Sur ces belles notes colorées, j’enchaîne avec Brendan Benson et son costume crème, aperçu ici même il y a deux ans avec les Raconteurs. Difficile de comparer ce souvenir éclatant avec le groupe de ce soir : avec "You Make a Fool Out of Me" on est plus proche d’Elton John que des White Stripes… Impression confirmée par "Cold Hands (Warm Heart)", c’est propret mais un peu trop sirupeux à mon goût…
Je préfère m’isoler pour reprendre des forces avant le concert de Ray Davies, la tête pensante des Kinks.
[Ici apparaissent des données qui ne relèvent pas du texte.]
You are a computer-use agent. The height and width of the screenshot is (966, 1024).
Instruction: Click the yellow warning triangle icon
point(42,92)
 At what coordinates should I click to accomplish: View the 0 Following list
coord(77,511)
Dès l’introduction et les célèbres accords de "I’m not Like Everybody Else" le ton est donné ! Le monsieur a vieilli mais va donner une leçon de Rock’n’Roll aux jeunes pousses… et s’il faut bien reconnaître un mérite au public anglais, c’est celui de connaître leurs classiques sur le bout des doigts et d’avoir une ouverture d’esprit (musicale en tous cas) dont on ferait bien de s’inspirer. Ainsi, plusieurs générations vont s’égosiller et sautiller avec un bonheur partagé sur les hymnes Kinksiens ("Victoria", "Sunny Afternoon", "Lola", "You Really Got Me"…) pendant plus d’une heure.
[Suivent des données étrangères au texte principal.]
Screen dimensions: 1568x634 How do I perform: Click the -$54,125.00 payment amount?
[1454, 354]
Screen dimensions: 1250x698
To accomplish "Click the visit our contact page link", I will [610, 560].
Je me fraie un passage parmi la foule maintenant bien présente, pour rejoindre la scène Fiberfib et le groupe qui va s’avérer être une des bonnes découvertes de la soirée : The Temper Trap.
On oublie trop souvent que l’Australie est une terre de Rock assez prolifique (Midnight Oil, INXS, Men At Work, AC/DC…) et le concert de ce soir va me le rappeler avec force. "Sweet Disposition" est une chanson magnifique, qui rappelle le chant si particulier de feu Geneva dans les années ’90. Pourtant je lui préfère "Love Lost" qui rejoint mon panthéon des chansons immédiates qui me flanquent immanquablement la chair de poule ("Mr November" de The National en est un parfait exemple ou "The Funeral" de Band of Horses). Le public, qui s’entasse comme il peut, ne s’y est pas trompé, allant jusqu’à snober le concert de Kasabian qui commence sur la grande scène.
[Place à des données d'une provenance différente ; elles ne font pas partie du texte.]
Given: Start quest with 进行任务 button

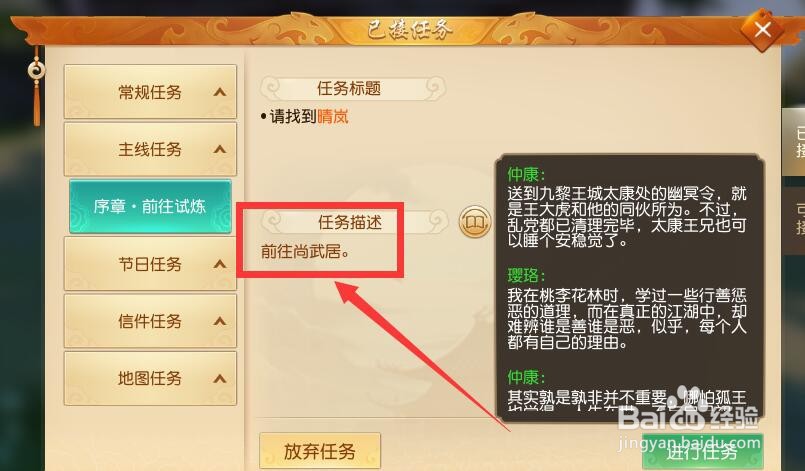Looking at the screenshot, I should (702, 453).
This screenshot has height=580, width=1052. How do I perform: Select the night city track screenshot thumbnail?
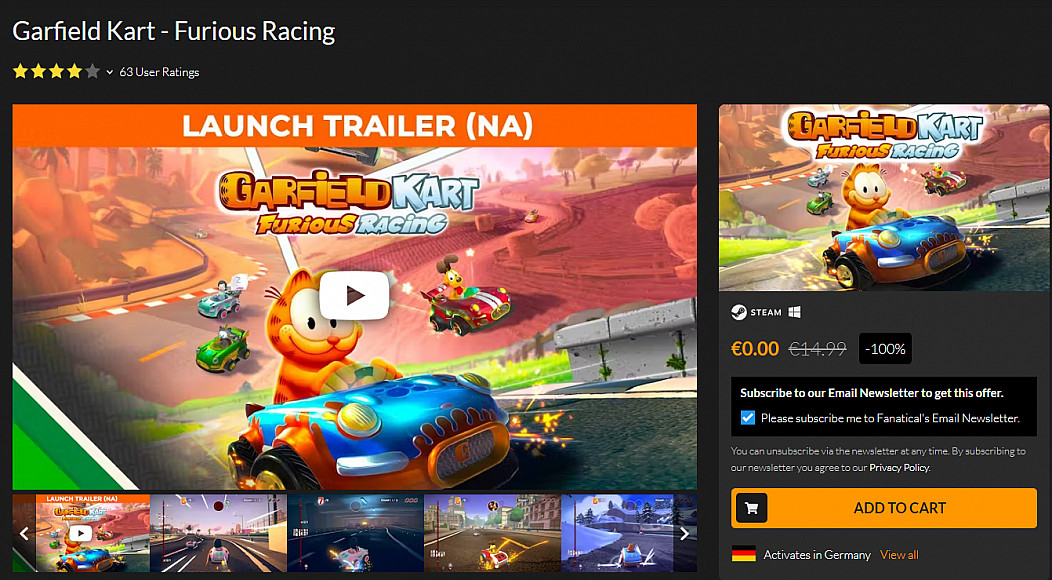click(x=356, y=533)
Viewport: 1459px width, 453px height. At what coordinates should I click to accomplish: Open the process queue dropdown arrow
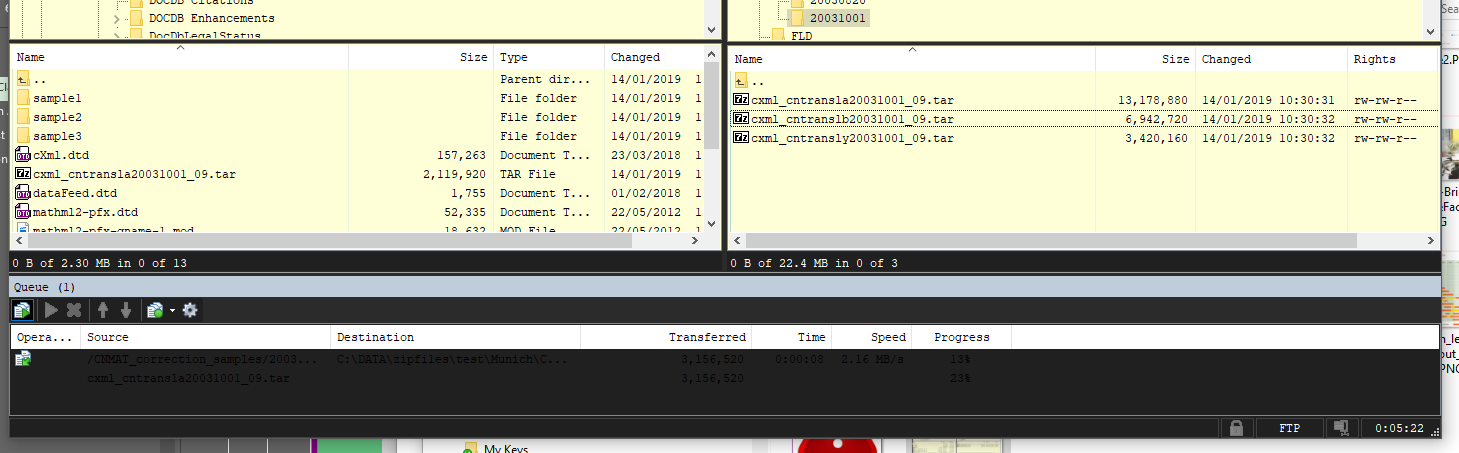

A l’issue de ce bon moment et la fatigue se faisant sentir, je décide d’éviter l’effet de masse et de suivre de loin, allongé sur la pelouse, la prestation de la bande à Tom Meighan. Devant 30.000 personnes, le groupe livre un concert dépourvu de ce petit supplément d’âme qui faisait le charme des Temper Trap. C’est carré et propre mais accompagné d’un mutisme qui laisse une désagréable impression de tâche accomplie sans plaisir.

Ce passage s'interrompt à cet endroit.